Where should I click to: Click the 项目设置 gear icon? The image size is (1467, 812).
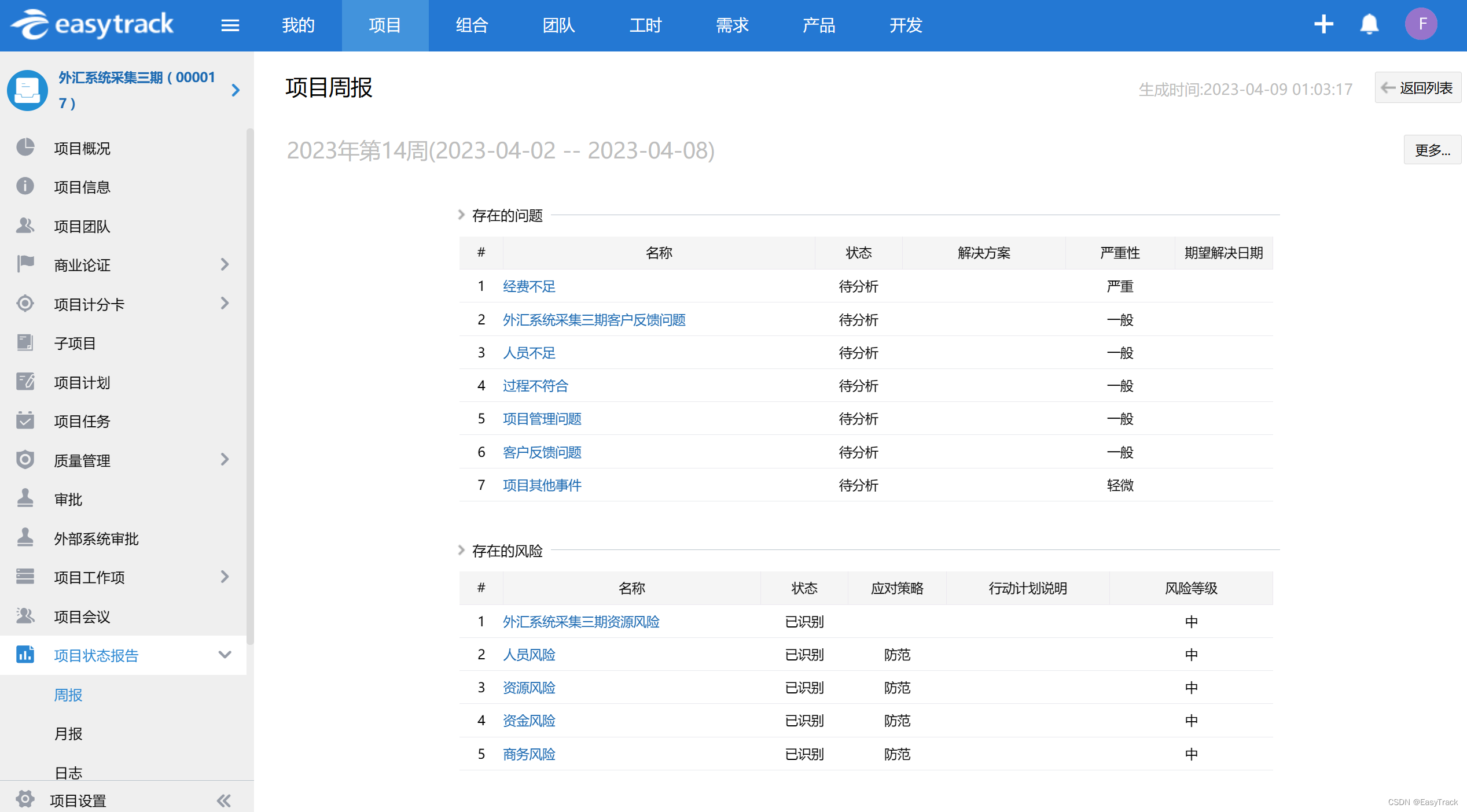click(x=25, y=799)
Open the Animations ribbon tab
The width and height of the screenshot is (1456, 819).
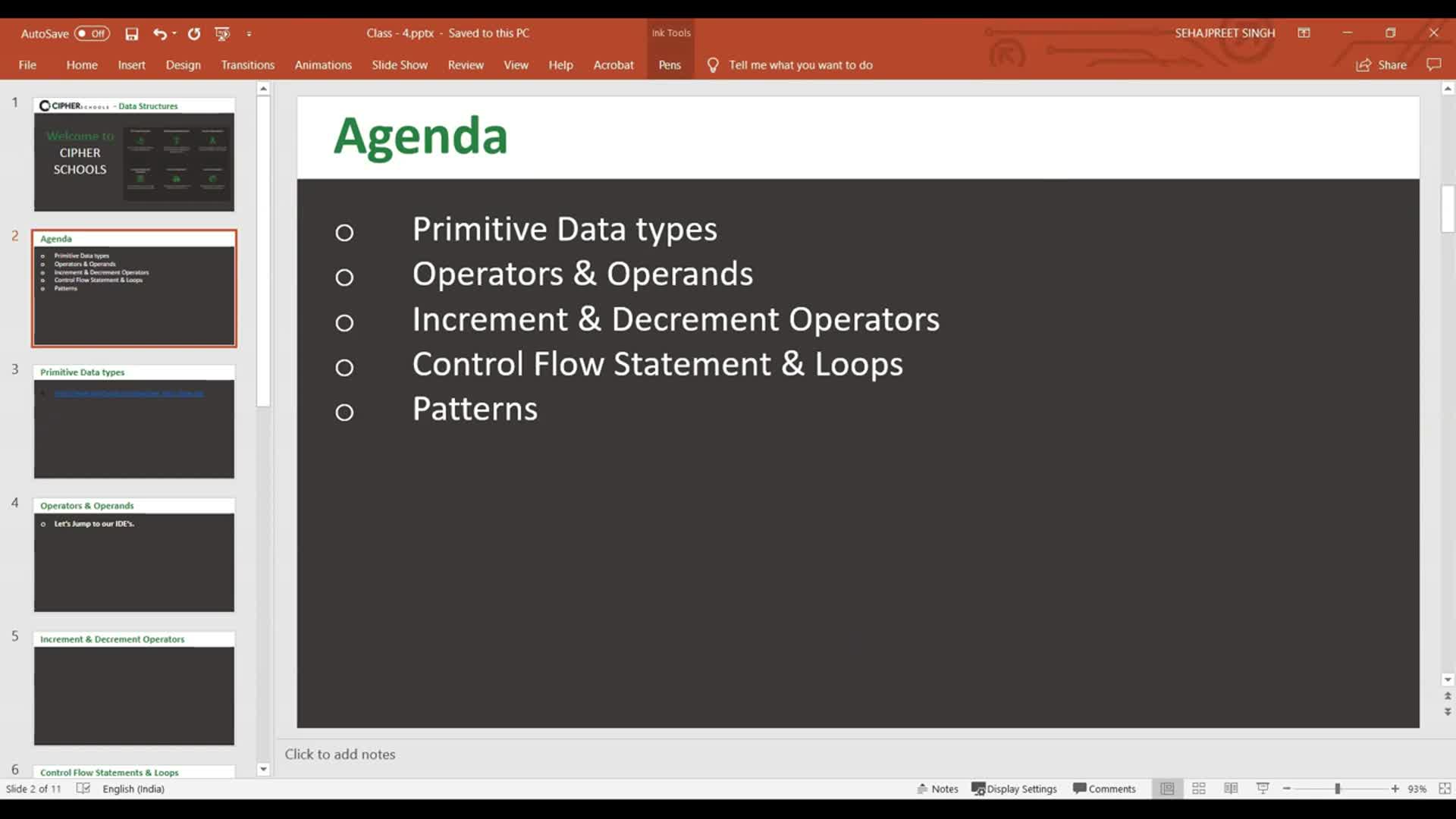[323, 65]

■ ■ ■ ■ ■ ■ ■

> [WORK TO COMPLETE]: The entries are to be reproduced exactly, excluding any pictures they contain.

> [ANSWER BOX]:
Where should I click to: Click the 项目设置 gear icon? The image size is (1467, 812).
click(x=25, y=799)
Open the Animations ribbon tab
The width and height of the screenshot is (1456, 819).
[323, 65]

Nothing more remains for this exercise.